I was so tired and frustrated and angry, I didn't know what to do. So I screamed. I screamed and screamed and screamed—like a teenage victim in a cheesy horror movie—hoping to wear them down, or to wake up somebody who would verify I was who I said. It sure scared my horse, and the castle's many dogs began to howl.
Screaming continually is actually very tiring, and in less than a minute, my throat was suffering. At about two minutes, I could tell my volume was definitely going down. After three minutes Sister Mary Ursula strolled out from the bushes. She was wrapped in two towels—and only two towels: one around her; the other turban-style around her head. Believe me, under normal circumstances a seventy-year-old nun dressed in two towels is not a welcome sight, but I was delighted to see her.
"Such a fuss," she said, shaking her head at me. "If you had cleansed your soul with me this past night, you wouldn't feel this way, I'm sure."

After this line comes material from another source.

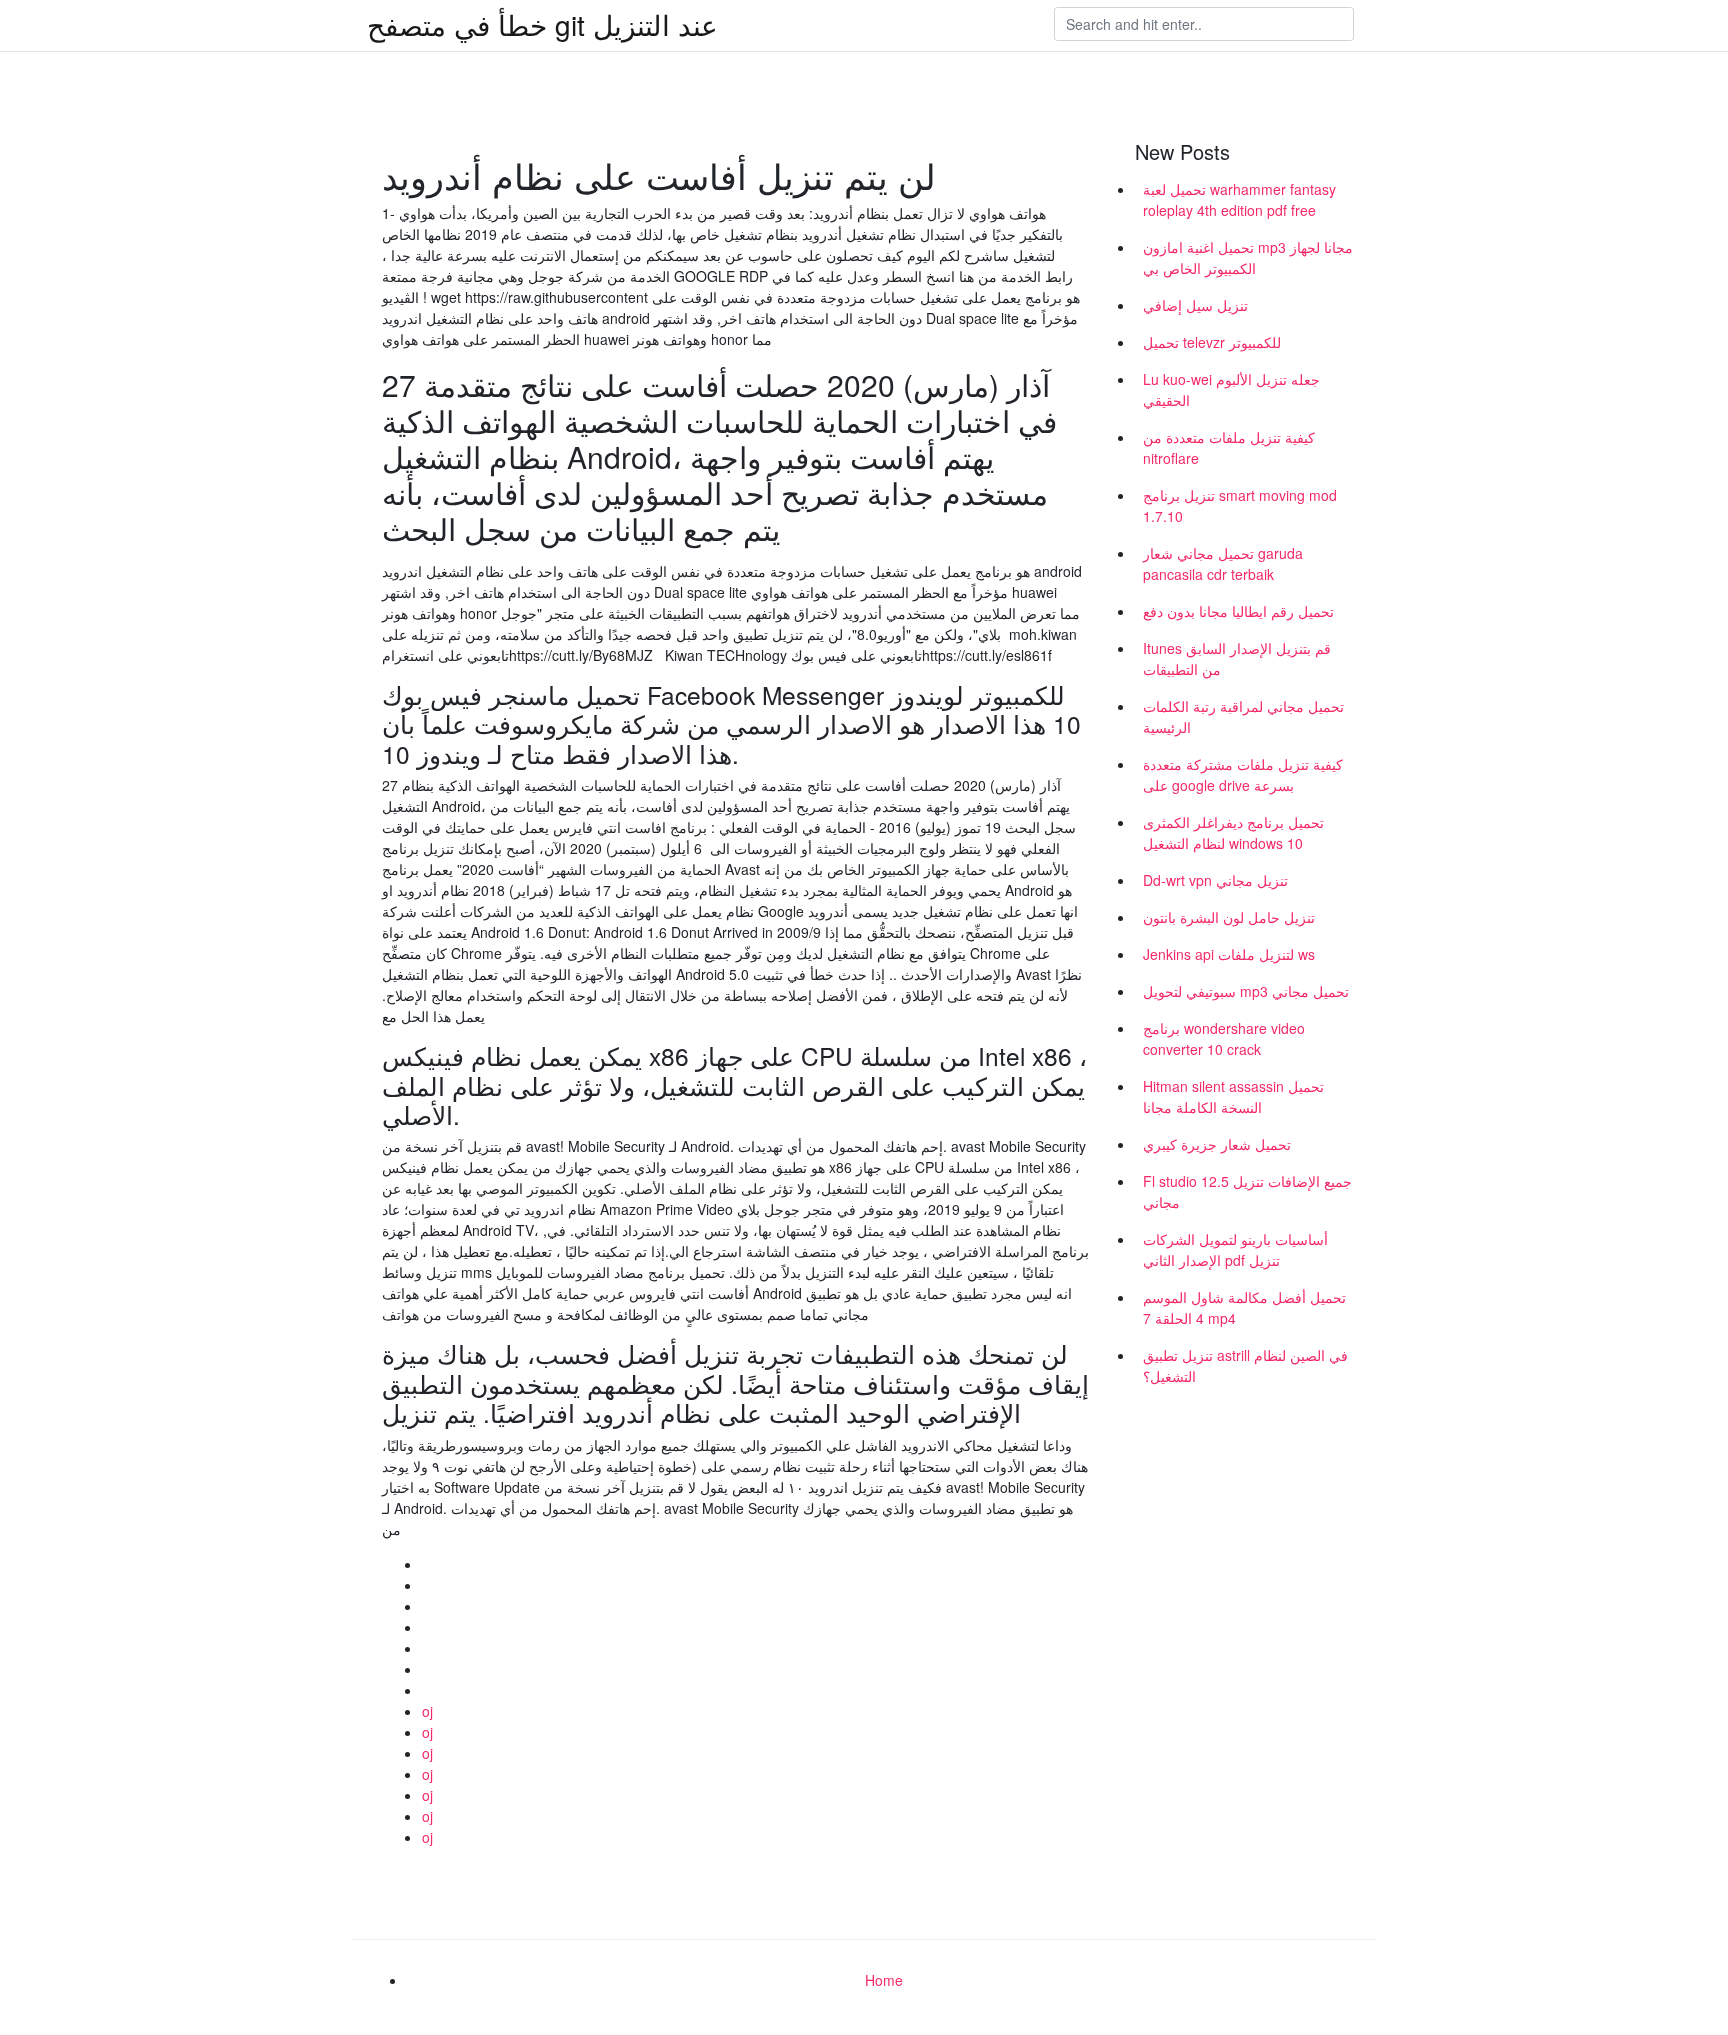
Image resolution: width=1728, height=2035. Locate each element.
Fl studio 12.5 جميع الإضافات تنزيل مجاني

The guards called down to her, "Be careful of the crazy girl, Sister!"
 
; "That's all right," Sister Mary Ursula assured them. "I know her."
So they lowered the drawbridge and let the two of us in.
I glowered at the guards as we passed. People in this world, I was coming to learn, were only able to think for themselves if it inconvenienced me.
As I walked toward the castle, I heard a guard give the order for the bridge to be raised. A few moments later, he repeated the order. And then again.
I went back to see what was the matter.
"It's stuck," the guard manning the mechanism said.
"How's it supposed to work?" I asked.
He showed me the cogwheels and the chain that let the door down so that people could cross over it, and raised it for security at night and when the castle was under attack.
I'm not an engineer, but it was immediately obvious that the drawbridge's natural position was up not down. The counterweights had to be lifted to lower the bridge so people could get in, which I guess makes sense from a defensive point of view. You don't want the bridge sticking down and open if an invading army is running toward you, screaming and waving weapons. All of which meant the bridge should be easier to raise than to lower—the exact opposite of what seemed to be the case now.
Just what we need, I thought, with the barbarians on our doorstep.
"Could it have been sabotaged?" I asked as the guard fiddled with the mechanism.
"I don't see how." He pointed. "Nothing wrong here. The chain is fine. And there's nothing blocking there."
"Except it won't work," I said.
"Except it won't work," he repeated. "It's like something is holding the bridge down."
The trouble was, we could plainly see nothing was.
The bridge wasn't caught on anything, either in the ditch that surrounded the castle, or on the farside, where the drawbridge lay.
Other guards came to see if they could do better, two pulling at a time, though the first guard said it wasn't supposed to be a matter of strength.
"You should be able to do it," he said.
He probably meant, "Even a weakling like you," but I said, "Yeah, like King Arthur being the only one who could pull the sword out of the stone."